Of the 28 drawings on display, 25 of them belong to the Teylers Museum which has owned them since 1790 when the museum was just six years old. This is the first time its complete set of Michelangelo drawings has gone on tour.
They were first assembled by Queen Christina of Sweden, a passionate collector of art with a particular taste for Renaissance Old Masters whose collection was sold after her death in 1689 to Livio Odescalchi, nephew of Pope Innocent XI. Livio died in 1713 and his heirs sold off Christina’s former collection, by then known the Odescalchi collection, to the Duke of Orléans, the King of Spain, the Vatican library and the National Gallery of Scotland. In 1788, Dutch diplomat, politician and art lover Willem Anne Lestevenon acquired 1700 Renaissance and Baroque drawings by the likes of Michelangelo, Raphael and Guercino from the Odescalchi collection for the Teylers Museum.
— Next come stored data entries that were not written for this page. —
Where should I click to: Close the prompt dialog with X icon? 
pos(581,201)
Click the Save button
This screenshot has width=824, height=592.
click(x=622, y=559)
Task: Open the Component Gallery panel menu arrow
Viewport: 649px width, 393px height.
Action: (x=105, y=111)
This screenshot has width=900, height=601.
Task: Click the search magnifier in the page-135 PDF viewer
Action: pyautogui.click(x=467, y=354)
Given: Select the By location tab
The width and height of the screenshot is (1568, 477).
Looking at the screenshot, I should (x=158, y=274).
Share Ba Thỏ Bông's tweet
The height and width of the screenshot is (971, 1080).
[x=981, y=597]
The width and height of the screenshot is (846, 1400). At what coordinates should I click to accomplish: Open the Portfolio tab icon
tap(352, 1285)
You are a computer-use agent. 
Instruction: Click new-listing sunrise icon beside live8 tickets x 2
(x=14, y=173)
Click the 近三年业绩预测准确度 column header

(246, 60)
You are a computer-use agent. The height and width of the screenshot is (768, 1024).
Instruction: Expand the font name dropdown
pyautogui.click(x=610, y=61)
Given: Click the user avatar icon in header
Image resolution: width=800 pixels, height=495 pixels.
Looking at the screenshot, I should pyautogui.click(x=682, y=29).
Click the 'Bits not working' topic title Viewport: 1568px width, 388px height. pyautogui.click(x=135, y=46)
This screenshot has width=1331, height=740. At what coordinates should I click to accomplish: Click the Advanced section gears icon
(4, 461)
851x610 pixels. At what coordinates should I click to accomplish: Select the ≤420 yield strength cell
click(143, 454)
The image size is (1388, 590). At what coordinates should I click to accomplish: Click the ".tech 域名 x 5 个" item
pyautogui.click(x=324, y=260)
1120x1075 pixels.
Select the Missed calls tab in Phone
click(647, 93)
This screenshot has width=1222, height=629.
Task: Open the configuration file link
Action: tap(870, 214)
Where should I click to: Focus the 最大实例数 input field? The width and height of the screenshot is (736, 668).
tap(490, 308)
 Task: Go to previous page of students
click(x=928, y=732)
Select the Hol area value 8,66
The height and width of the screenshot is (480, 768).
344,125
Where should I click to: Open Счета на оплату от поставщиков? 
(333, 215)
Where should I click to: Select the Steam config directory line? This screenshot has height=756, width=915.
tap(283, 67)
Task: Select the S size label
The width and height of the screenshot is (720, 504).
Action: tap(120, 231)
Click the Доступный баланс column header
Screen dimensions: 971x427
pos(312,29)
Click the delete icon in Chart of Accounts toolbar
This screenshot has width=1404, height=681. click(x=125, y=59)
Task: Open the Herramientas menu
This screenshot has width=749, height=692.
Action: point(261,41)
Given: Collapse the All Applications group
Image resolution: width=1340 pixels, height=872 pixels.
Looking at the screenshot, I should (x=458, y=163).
Michelangelo made sketches and drawings of all of his projects from anatomical studies for sculptures to the ceiling of the Sistine Chapel to the dome of St Peter’s, but he often burned his preparatory drawings. According to Vasari, Michelangelo never wanted to show his work, the process, the roughing. He was concerned people would steal his ideas and anyway he wanted only the refined finished product in public view. Out of an estimated 28,000 drawings he made in his long life as an artist, today only 600 survive.
But try as he might, Michelangelo could not keep future art historians and curators from exploring the work process of the master. What he considered imperfections are today considered a window into his mind and method. That’s what Michelangelo: Mind of the Master explores.
It was supposed to run through June 7th. With only hours to go before the Getty Center was shuttered until further notice, curator Julian Brooks hastily shot a series of videos of the works on display, describing their significance as he would to happy groups of visitors in the now eerily empty gallery.